I do not know if many in the medical community are aware of this term that is thrown out there for such offenders as venlafaxine (Effexor), duloxetine (Cymbalta), paroxetine (Paxil), fluoxetine (Prozac), sertraline (Zoloft), fluvoxamine (Luvox), citalopram (Celexa), and escitalopram (Lexapro), but it is a very real phenomenon. Unfortunately, though many in the medical community have not had to rely on any of these meds in their own personal lives, I had a 2-3 year stint with venlafaxine from 2002-03. Basically, I presented with the inability to sleep due to anxiety of some personal issues (which we all have from time to time), and did not want a controlled substance. I tried paroxetine first and absolutely despised the drug. I quit cold turkey. Very smart for a pharmacist, right? (You can’t just stop cold turkey and expect to not endure some uncomfortable sensory disturbances.)
I found venlafaxine, at 75 mg extended release, to be a very good drug for its purpose of 9 to 12 months. However, what I didn’t expect was that weaning from the drug would be so uncomfortable. 75 mg in itself is not even a moderate dose, falling more into the lower dose category. I’ve seen higher doses much more than the lower doses.
To explain what I felt, I will do my best to try to break down into words the feelings. Initially, there was a sinking feeling in my brain. If you’ve ever been to the Grand Canyon or a very tall building and looked down, there is a falling feeling that your brain sometimes throws at you though you are not falling at all. That feeling would happen for very short bursts, 2-3 seconds, enough to disrupt my thoughts, my work, and my being. I would just think, “What was that?” If I tapered over the recommended taper schedule (usually a week at a time step down, but keep in mind there’s only one strength lower than the 75 mg XR – the 37.5 mg XR. Then where do I go? Literally it didn’t matter. The big divide between the 75 mg and the 37.5 mg was enough to cause the “shivers” in my brain – a disorientation, falling, weird, and uncomfortable feeling.

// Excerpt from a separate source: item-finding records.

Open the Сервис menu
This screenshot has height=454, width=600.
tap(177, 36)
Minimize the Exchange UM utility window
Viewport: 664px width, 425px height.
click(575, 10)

“Brain zaps” are said to defy description for whomever has not experienced them, but the most common themes are of a sudden “jolt,” likened to an electric shock, apparently occurring or originating within the brain itself, with associated disorientation for a few seconds. The phenomenon is most often reported as a brief, wave-like electrical pulse that quickly travels across the surface of (or through) the brain. Some people experience these “waves” through the rest of their body, but the sensation dissipates quickly. They are sometimes accompanied by brief tinnitus and vertigo like feelings. Immediately following this shock is a light-headedness that may last for up to ten seconds. The sensation has also be described by many as a flashbulb going off inside the head or brain. Moving one’s eyes from side to side quickly while open has also been known to trigger these zaps and sometimes causing them to come in rapid succession. It is thought to be a form of neuro-epileptiform activity.
As withdrawal time increases, the frequency of the shocks decreases. At their peak, brain zaps have been associated with severe headaches. They may last for a period of several weeks after the last dose and usually resolve completely within a month or two. However, anecdotal reports of “zaps” during a protracted withdrawal are known to last a year or longer.

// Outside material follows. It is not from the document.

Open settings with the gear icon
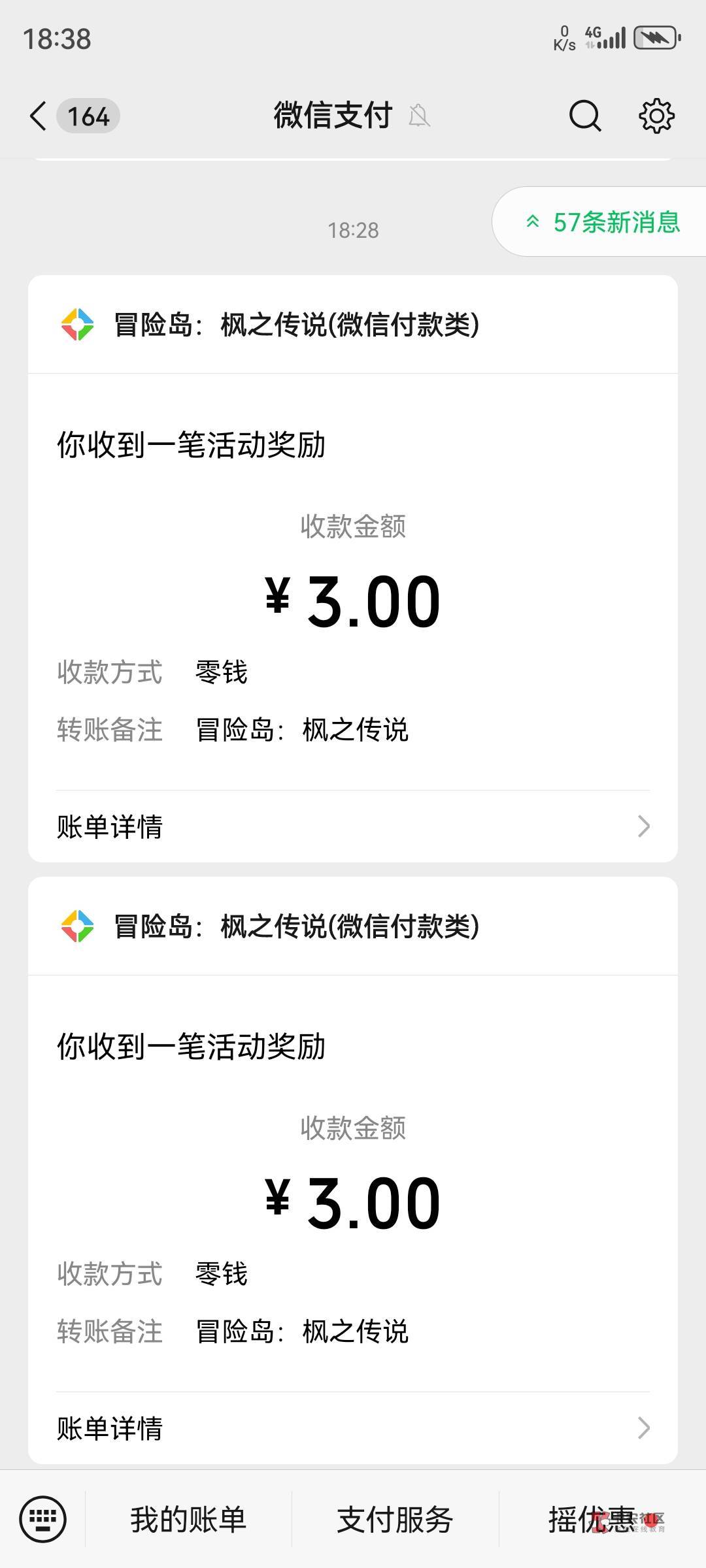Viewport: 706px width, 1568px height. (656, 116)
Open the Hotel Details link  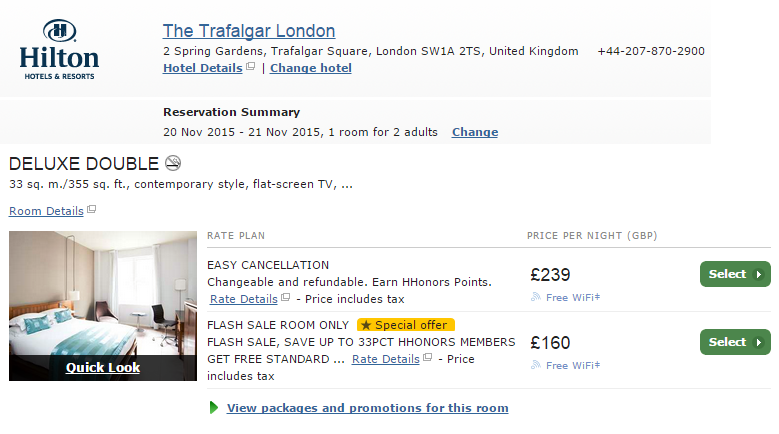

My remedy was to open the capsule and to count the tiny beads and literally make capsules with less and less tapering over a 6 week period rather than the usual 2 – 3 weeks at this dose. It did eliminate the feeling, but it definitely helped. One could go as far as asking the physician for a 37.5 mg immediate release tablet and maybe breaking it up into pieces and tapering at the very end that way. Any way you dice it, venlafaxine was a pain and taught me right away a bigger lesson in remembering the side effects than any package insert ever could.
10/31/12 – update and fitting it is Halloween! Guess what? Add Cymbalta (duloxetine) to the list. It has been given approval for pain, both arthritic lower back and cancer. Withdrawal when you miss a dose.